My grand tour of Switzerland: 6 stops I recommend
Having just recently got my driver’s licence (27 years old is a FINE age to start driving, alright?), you can imagine the amount of Googling I’ve been doing regarding road trips. I’d always been a fan and I’d been on a few, but seeing as my husband was the sole driver on our escapades he had total dibs on our destinations – he drives, he picks. But the tables have now turned!
This new 1000-mile long tourist route encompasses four language regions, five Alpine passes, 22 lakes, and 11 UNESCO World Heritage Sites, and incalculable viewpoints. That’s a lot of places to see – which is why I picked six of my favourite spots in the country… six places that summarize what Switzerland is to me.
Switzerland travel guide: know before you go
- The Grand Tour of Switzerland is available for those travelling by car and by train.
- Should you opt for the train tour with a Swiss Travel Pass, know that reservations are never compulsory (except on scenic trains like the Golden Pass or the Glacier Express) and that it can be used on all trains, trams, buses, and boats in the country.
Just a few kilometers west of the castle are the Lavaux vineyards, an 800-hectare wine paradise that stretches along the shores of Lake Geneva, where Chasselas crus are king and where views are to die for. Since July 2007, Lavaux is a UNESCO World Heritage Site.
Whether you come in by the motorway or the route along the lake, make sure to hand the wheel to the most experienced driver – these tiny routes along the wineries are sinuous, steep, and very difficult to drive with a standard European shift transmission (for full disclosure, I asked my dad)!
I recommend Domaine du Daley, whose adorable garden overlooks the terraced vines and the pristine Lake Geneva. On overcast days, you can even make out the French Alps in the distance.
Château de Chillon
It’s hard to tell what makes Chillon so special: is it its location on a peninsula in Lake Geneva, with the Alps and France as a backdrop, or is it its long-lasting history as a Roman outpost guarding the strategic roads leading to the mountain passes?
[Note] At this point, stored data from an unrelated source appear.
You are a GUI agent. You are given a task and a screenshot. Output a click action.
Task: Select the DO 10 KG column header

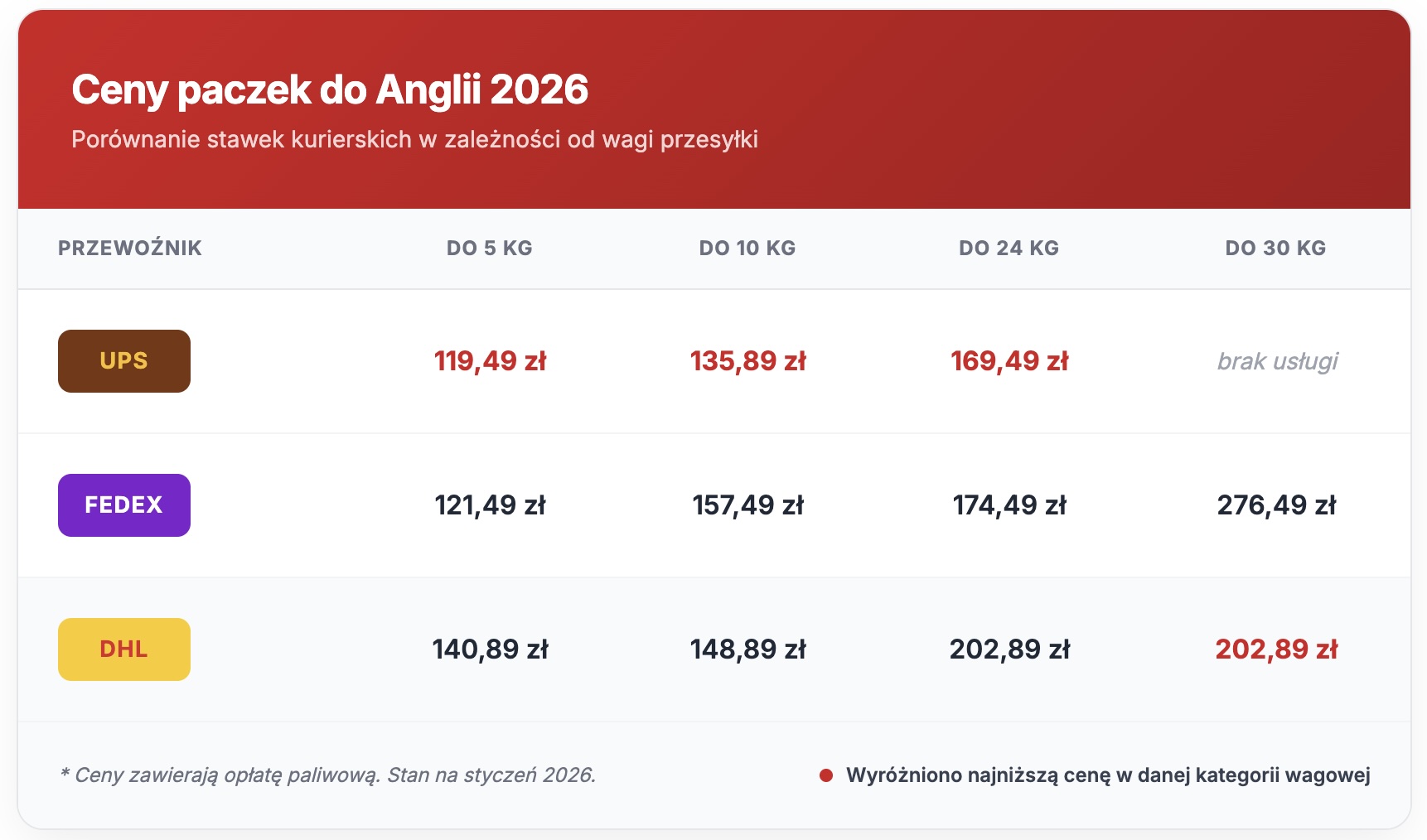[x=747, y=248]
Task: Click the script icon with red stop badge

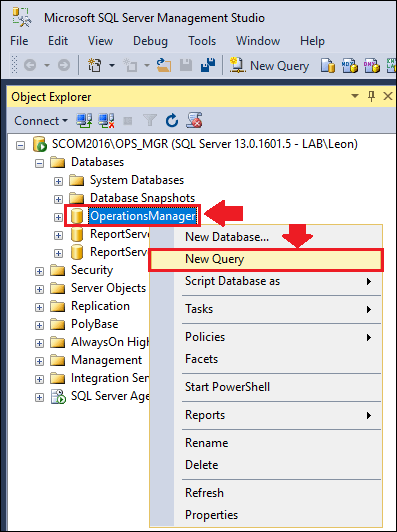Action: coord(194,120)
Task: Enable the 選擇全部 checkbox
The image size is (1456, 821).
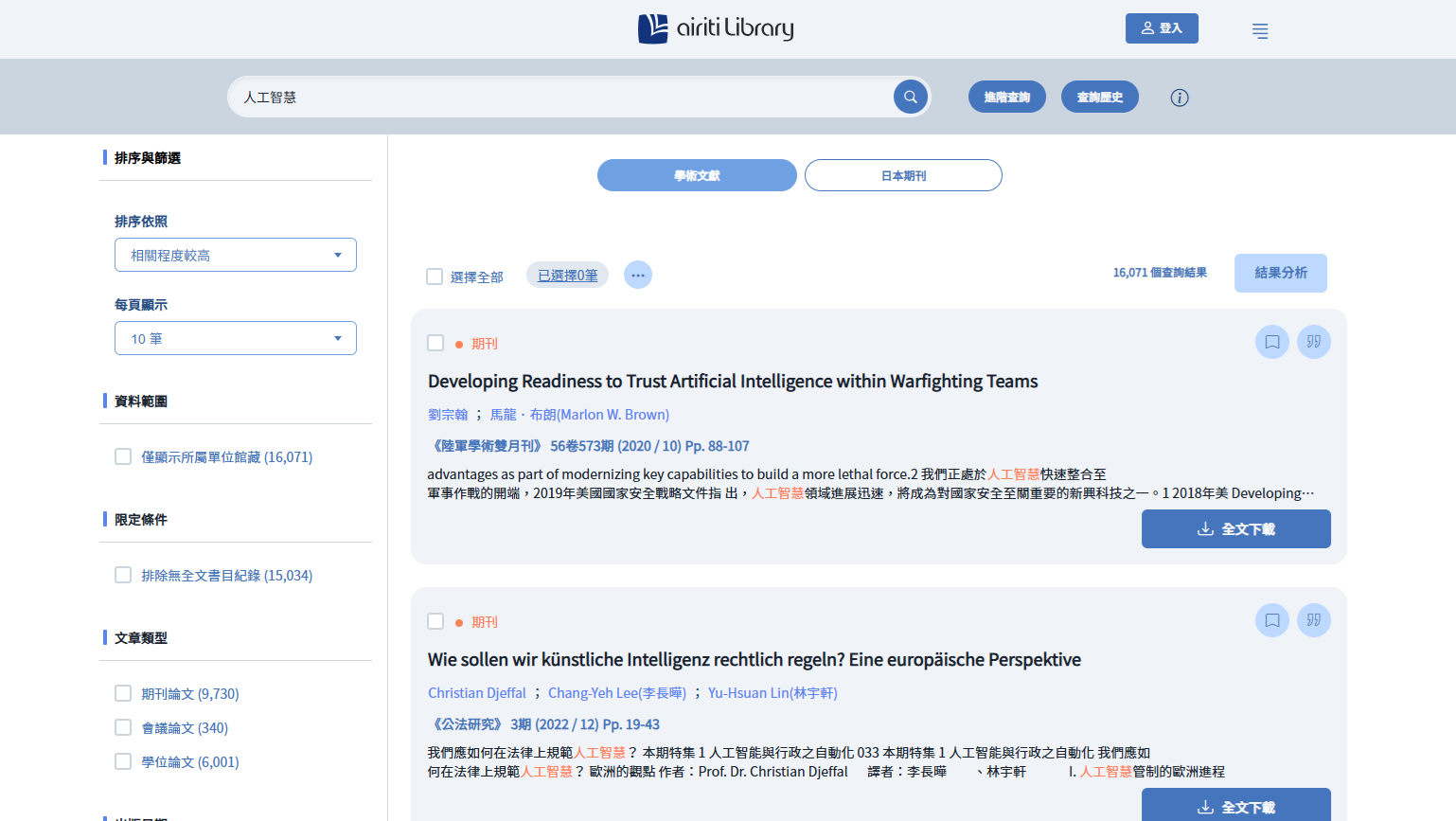Action: pyautogui.click(x=435, y=276)
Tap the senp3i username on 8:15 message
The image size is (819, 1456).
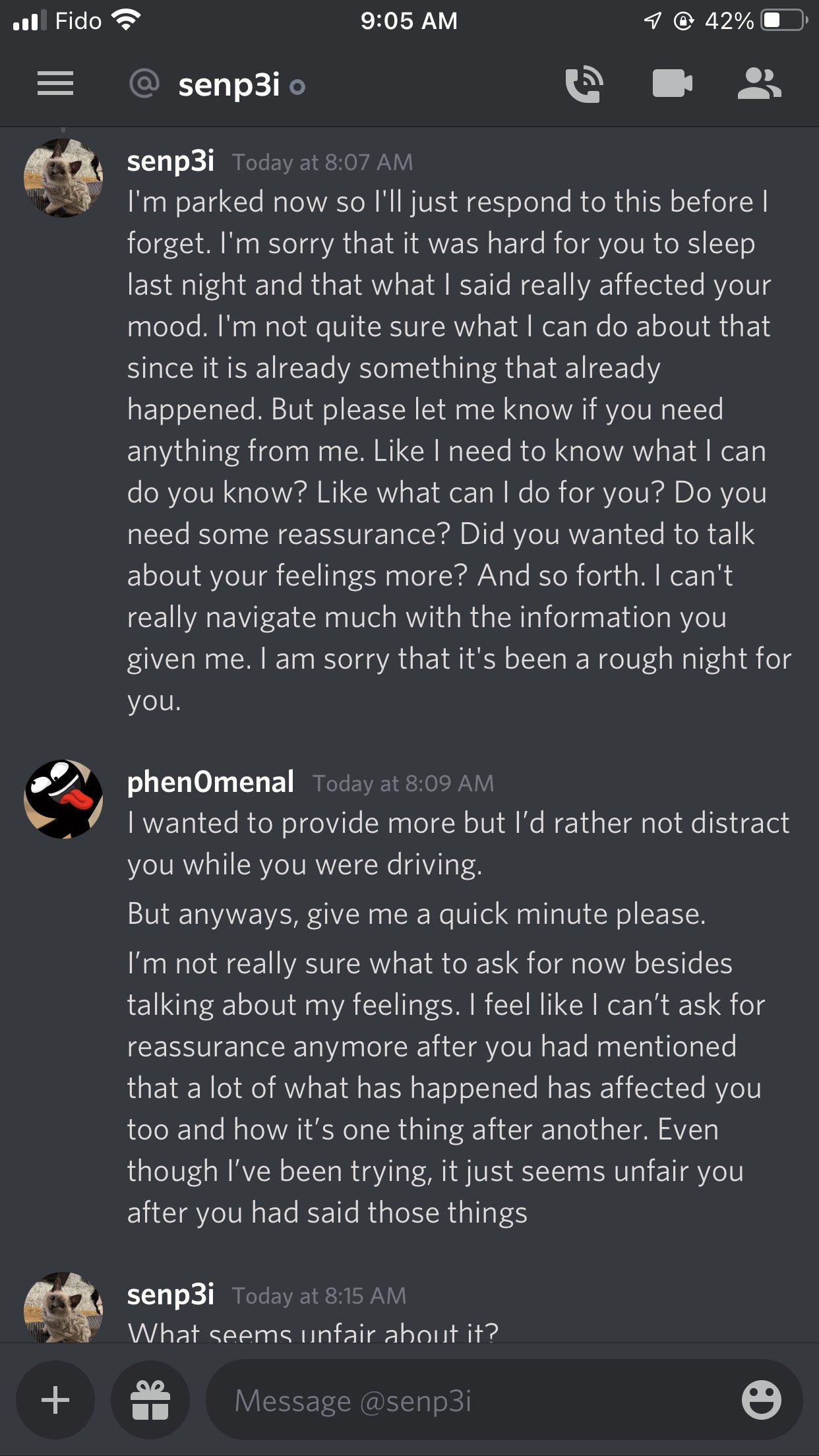170,1294
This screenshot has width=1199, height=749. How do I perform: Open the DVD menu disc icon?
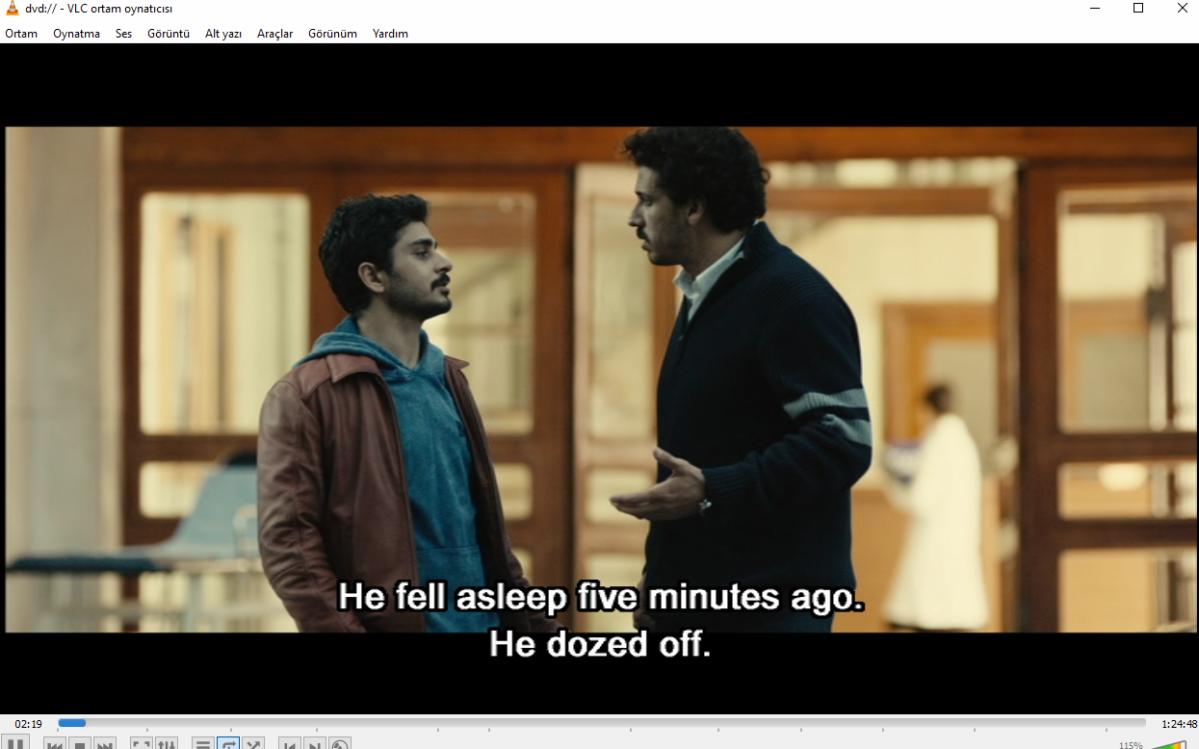(x=340, y=744)
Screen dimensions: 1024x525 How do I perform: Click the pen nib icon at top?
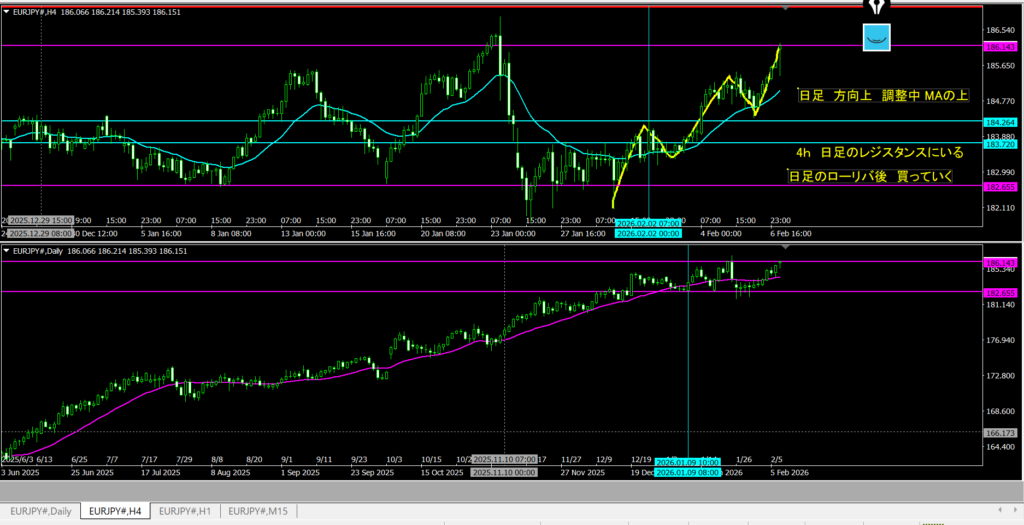[x=878, y=7]
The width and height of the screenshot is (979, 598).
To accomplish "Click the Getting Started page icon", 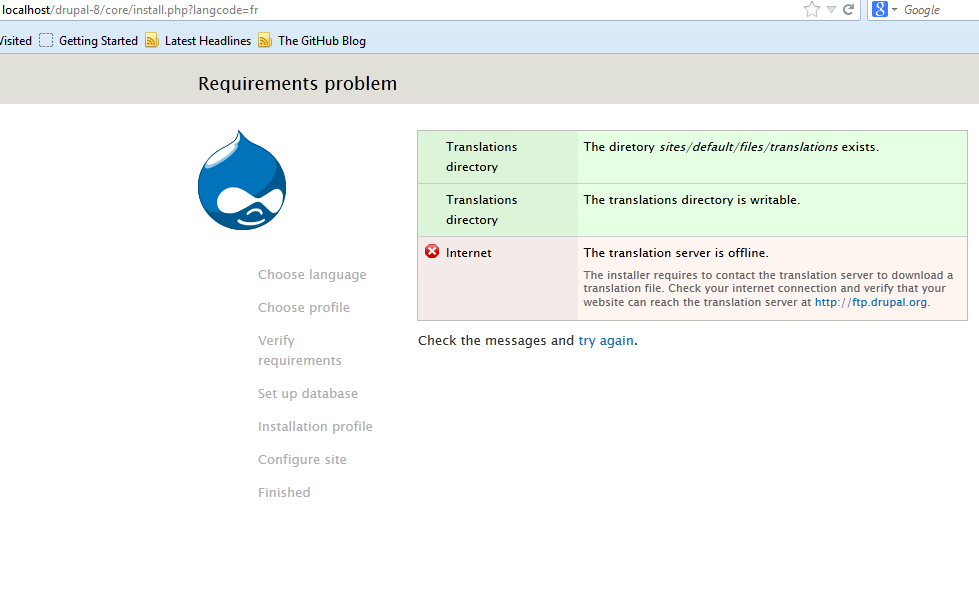I will [46, 41].
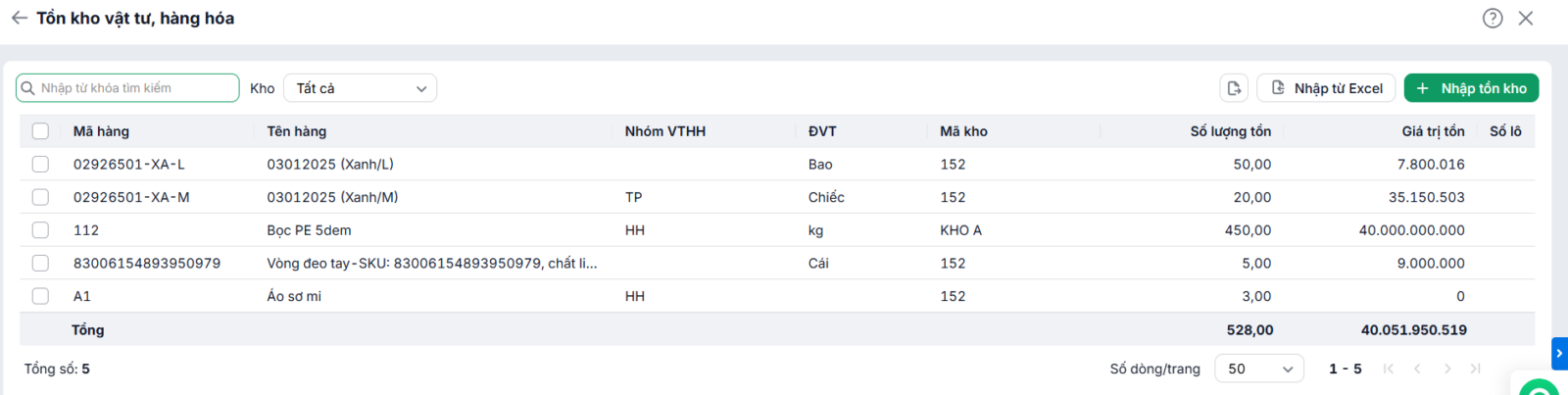Go to the previous page arrow
This screenshot has width=1568, height=395.
[x=1417, y=369]
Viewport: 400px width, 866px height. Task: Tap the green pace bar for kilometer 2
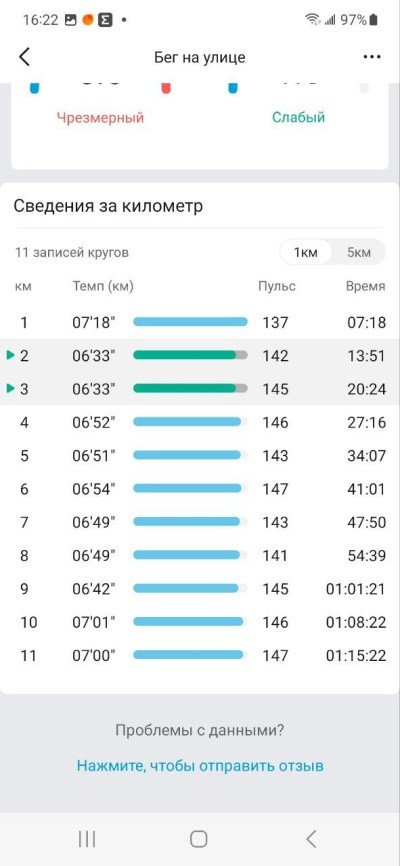[x=190, y=355]
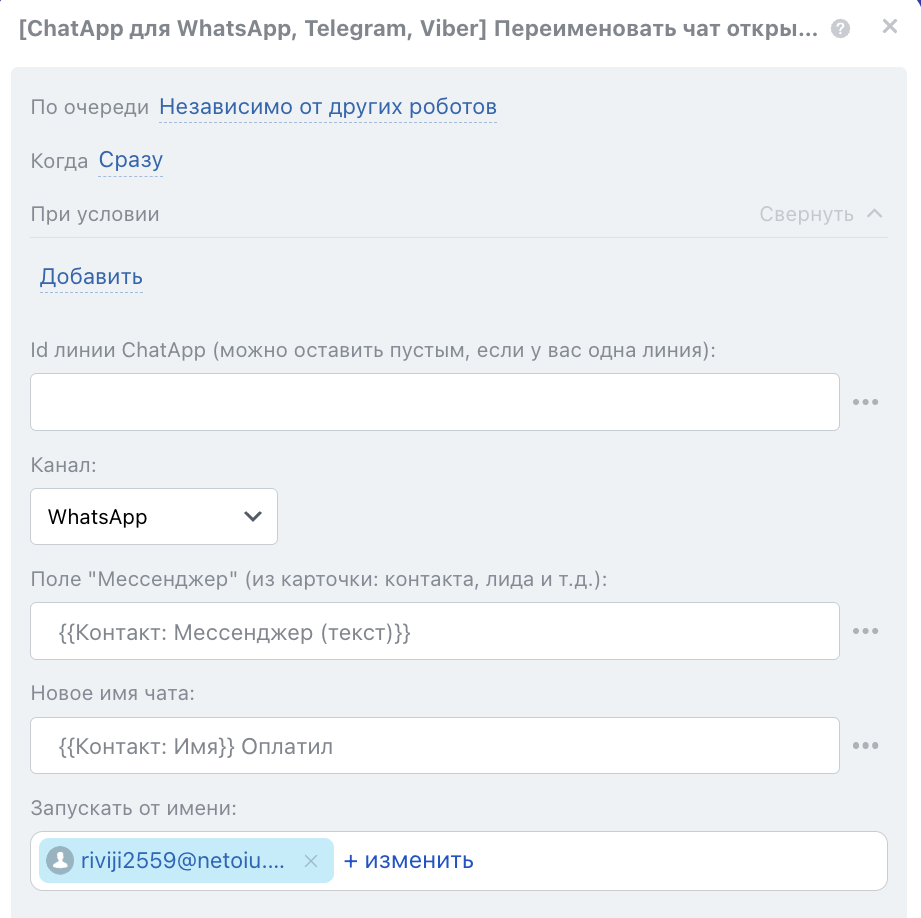The width and height of the screenshot is (921, 918).
Task: Click the dialog title text
Action: click(x=418, y=29)
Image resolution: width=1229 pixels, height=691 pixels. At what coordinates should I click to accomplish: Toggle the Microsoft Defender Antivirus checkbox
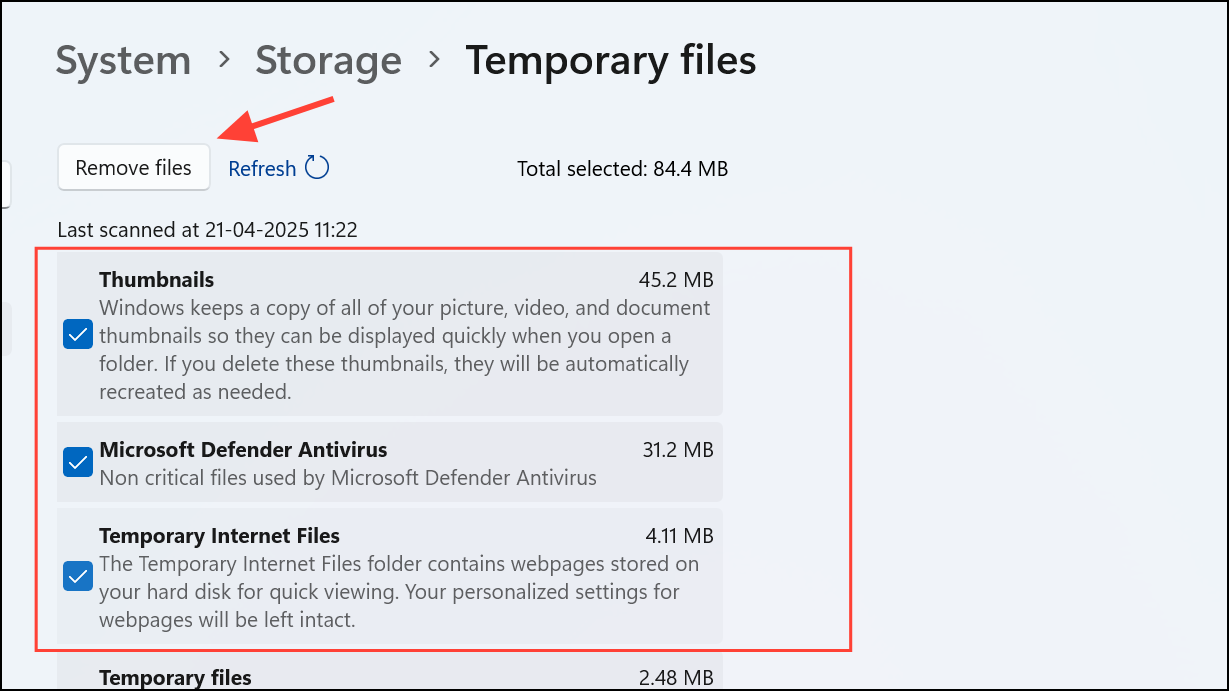(78, 462)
Either way, Château de Chillon is a must, if only for the snapshots. It is a remarkably photogenic place!
Zermatt and Gornergratt
Zermatt is an adorable, car-free little Alpine town high up in the Swiss Alps shadowed by the famous Matterhorn.
The imposing mountain is often covered in fog but when it does bless us with its presence, it seems like time stops ticking, as everyone turns their head to get a glimpse of the famous Toblerone mountain.
To get the best view of the Matterhorn, hop on the highest cogwheel train in the world all the way up Gornergratt, where the might mountain will appear in all its glory – if the Swiss weather gods are kind enough to bless you with this gift. Should they be in a bad mood, there’s always the train ride itself, the Gorner Glacier, and the Lyskamm, nicknamed “the man devourer” because of its frequent avalanches.
Welcome to Switzerland’s largest city… that is nonetheless relatively small. Zürich is a walkable, cosmopolitan metropolis where one does not only find the world’s oldest vegetarian restaurant but also a peaceful lakefront and steep, historic cobblestone alleys.
There are plenty of chocolate shops to keep you sated (like Sprungli, which has an outdoor terrace that locals love) and picturesque viewpoints (Jules Verne panoramabar, Grossmünster’s bell tower, Lindenhof park) to enjoy the city and its surroundings.
Side note: Zürich airport is one of my favourites in Europe. It’s compact in size and efficiently laid-out, which makes it easy to navigate even with short connections. If you have the possibility to land in Zürich, do it!
Lucerne and Mount Rigi
Of course, a visit to Switzerland wouldn’t be complete without a stop in Lucerne. It’s consistently one of the most visited cities in the country, and with reason: with its iconic 14th-century covered bridge and its picture-perfect lakefront, it’s hard not to fall in love with it.
Lucerne is also just a short boat ride (on yet another of Switzerland’s turquoise lakes, no less!) from Mount Rigi, which can be accessed via the first cogwheel train in Europe, with scenic but dizzying views of 26 Swiss cantons and Lake Lucerne.
Now, even if you are afraid of heights, shove that fear aside and hop on that damn gondola (which is exactly what I did, with sweaty hands and shaky legs that is). It’s just too beautiful to pass up on any Switzerland travel itinerary!
The entire experience, from the ride up to crossing the Peak Walk suspended bridge, is just so incredibly thrilling, seeing as it’s 10,000 feet high over the Diablerets area of the Swiss Alps. You’ll hate yourself for the first few minutes, but you’ll soon be too busy taking pictures and picking your jaw up you’ll forget what made you nervous in the first place.